The continuation of Title 42 was most vexing to the members of both the House and Senate who signed that letter to the White House that stated “circumvents domestic law and international law…human rights groups have extensively documented more than 10,000 violent attacks—including kidnappings, serious assaults, and deaths—against individuals who were expelled to or blocked in Mexico.”
“Last year President Biden promised to end Title 42. Instead, he is now expanding restrictions on asylum seekers,” Ocasio-Cortez said. “This administration is making it effectively impossible to seek refuge at our border…. President Biden should listen to the courts and human rights advocates and reverse course.”
Transit Ban Pushback
The other issue raised was a so-called transit ban requiring asylum seekers to first apply for asylum in a transit country instead of allowing them to seek their legal right to asylum at our southern border.
“The courts rightly rejected the Trump administration’s attempt to categorically end asylum when he similarly required asylum seekers to seek asylum in transit countries,” they wrote. “At the time of this ruling, countries across the Western Hemisphere were unable to meet such requirements. There does not appear to be evidence to show that country conditions in transit countries have improved.”
Booker’s View
“The fundamental values that distinguish us from other nations (is that we are) a light to what great democracies are and who great people can be,” said Booker, noting how modern day immigration law were codified after a boat filled with those fleeing from the Holocaust was turned away. “The extension of Title 42 is putting people in crisis, in danger….they are living a nightmare.”
“This is the time that we should be setting an example…and living our values. This is a time that calls for consciousness, calls for leadership, and calls to the heart of the country.”

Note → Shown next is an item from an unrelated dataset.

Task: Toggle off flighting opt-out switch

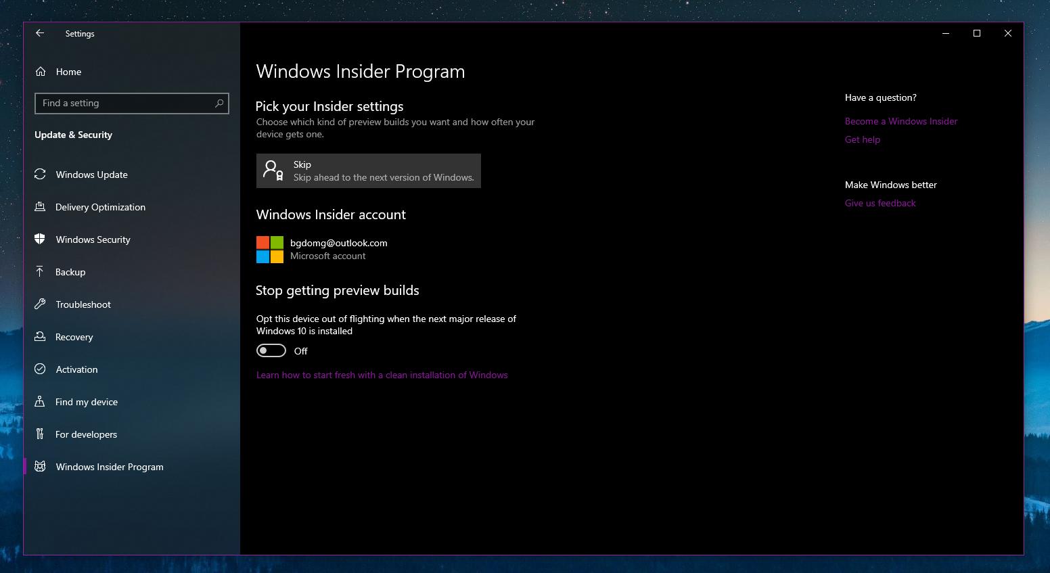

The letter concludes with the members of Congress imploring the Biden Administration to “continue to expand legal pathways for migrants and refugees into the United States—without further dismantling the right to seek asylum at our border. This right is a pillar of the post-war international order to which the United States has committed itself. We are ready to work with you to ensure that we can have a safe, humane, and orderly border that upholds the right to asylum.”